Toni Bergins:And then the act of this bulimia, which is so common now, and we look at it as like an eating disorder, and I actually think of it as an emotional disorder more than an eating disorder, and I actually think of it as an emotional disorder more than an eating disorder. I think of it as this is an emotional purge. It's a way of letting all the emotions leave and then being flooded with a positive you know, parasympathetic response. So we become addicted to the cycle of the purge. So it's different from the way people see eating disorders. For me, it wasn't about you know fat or thin or whatever the proper words are for saying, you know overweight or healthy or all the things that we're talking about now, because there's so much you know, there's so much material around that is anything healthy or unhealthy anymore in terms of you know all the different size stuff. But it was more about emotional weight, emotional heaviness, emotional not knowing what to do, confusion. So, anyway, I'm giving you a lot of my story at once, but I think that all the upbringing leads us to these different coping mechanisms.
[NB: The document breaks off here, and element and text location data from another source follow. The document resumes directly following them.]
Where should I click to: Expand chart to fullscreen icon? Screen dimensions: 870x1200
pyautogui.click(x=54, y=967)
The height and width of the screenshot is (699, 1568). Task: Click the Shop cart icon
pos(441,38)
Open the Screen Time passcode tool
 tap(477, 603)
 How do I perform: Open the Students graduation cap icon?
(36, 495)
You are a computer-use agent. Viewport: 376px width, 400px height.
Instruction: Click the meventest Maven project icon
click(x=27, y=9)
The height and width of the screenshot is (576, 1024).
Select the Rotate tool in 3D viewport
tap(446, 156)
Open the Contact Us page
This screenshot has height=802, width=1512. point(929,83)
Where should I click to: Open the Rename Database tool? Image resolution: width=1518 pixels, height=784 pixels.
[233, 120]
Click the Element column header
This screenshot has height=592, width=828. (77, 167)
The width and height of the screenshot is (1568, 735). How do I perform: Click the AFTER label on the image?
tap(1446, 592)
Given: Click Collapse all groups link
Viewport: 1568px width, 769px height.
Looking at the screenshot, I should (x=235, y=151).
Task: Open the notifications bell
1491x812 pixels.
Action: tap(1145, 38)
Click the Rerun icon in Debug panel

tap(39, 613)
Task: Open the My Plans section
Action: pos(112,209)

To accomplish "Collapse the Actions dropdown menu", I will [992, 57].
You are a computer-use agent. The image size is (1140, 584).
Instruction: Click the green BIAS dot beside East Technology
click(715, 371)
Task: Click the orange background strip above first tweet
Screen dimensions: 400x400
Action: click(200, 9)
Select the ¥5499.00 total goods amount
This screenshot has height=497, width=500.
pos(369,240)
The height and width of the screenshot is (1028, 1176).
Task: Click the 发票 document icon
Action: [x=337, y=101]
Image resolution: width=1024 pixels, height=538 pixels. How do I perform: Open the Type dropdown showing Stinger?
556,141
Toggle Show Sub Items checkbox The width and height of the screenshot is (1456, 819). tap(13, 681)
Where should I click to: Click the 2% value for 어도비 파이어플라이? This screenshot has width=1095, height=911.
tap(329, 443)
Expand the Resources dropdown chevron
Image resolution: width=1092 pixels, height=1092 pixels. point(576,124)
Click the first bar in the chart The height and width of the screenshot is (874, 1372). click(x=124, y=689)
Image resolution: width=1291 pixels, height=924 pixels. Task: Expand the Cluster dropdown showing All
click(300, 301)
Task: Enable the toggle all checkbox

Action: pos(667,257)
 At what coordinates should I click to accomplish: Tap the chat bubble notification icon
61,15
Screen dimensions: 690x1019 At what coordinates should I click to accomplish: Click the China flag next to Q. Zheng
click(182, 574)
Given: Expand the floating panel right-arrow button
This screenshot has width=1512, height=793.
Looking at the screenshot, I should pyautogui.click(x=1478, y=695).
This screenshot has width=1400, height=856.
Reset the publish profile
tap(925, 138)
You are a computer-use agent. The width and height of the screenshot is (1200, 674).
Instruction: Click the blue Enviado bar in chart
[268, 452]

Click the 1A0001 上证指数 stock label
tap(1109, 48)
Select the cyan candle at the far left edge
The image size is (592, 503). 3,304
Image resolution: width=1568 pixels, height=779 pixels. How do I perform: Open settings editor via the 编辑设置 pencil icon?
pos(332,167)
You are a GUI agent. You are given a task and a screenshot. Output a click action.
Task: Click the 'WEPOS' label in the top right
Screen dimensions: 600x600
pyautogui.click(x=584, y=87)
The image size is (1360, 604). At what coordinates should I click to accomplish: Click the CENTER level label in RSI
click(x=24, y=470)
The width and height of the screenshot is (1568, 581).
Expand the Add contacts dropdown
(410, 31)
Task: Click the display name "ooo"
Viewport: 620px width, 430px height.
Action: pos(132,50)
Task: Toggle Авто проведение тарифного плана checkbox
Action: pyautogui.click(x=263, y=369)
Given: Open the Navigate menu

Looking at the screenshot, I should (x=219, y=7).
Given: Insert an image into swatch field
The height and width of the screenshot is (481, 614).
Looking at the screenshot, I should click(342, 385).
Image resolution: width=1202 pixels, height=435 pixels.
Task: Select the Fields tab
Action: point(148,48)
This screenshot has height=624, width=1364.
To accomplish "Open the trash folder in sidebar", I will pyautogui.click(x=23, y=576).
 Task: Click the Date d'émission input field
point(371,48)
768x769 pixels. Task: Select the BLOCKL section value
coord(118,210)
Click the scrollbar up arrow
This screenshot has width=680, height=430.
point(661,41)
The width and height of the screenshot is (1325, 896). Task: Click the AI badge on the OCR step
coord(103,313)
Toni Bergins:And then that was the one I chose. And then, when it was no longer serving me and I felt like I was just destroying myself, I stepped into a state of okay. If I loved myself and truly loved myself and didn't allow all the negative programming to run my life, what would I do? What different behaviors would I choose? And the first one was oh, I have to stop. First of all, I have to stop this, have to stop the this purge cycle. Then I have to stop smoking. I was smoking cigarettes at 16. I was doing all the things. I have to stop drinking, like I mean, I just like everything I did was like anti me.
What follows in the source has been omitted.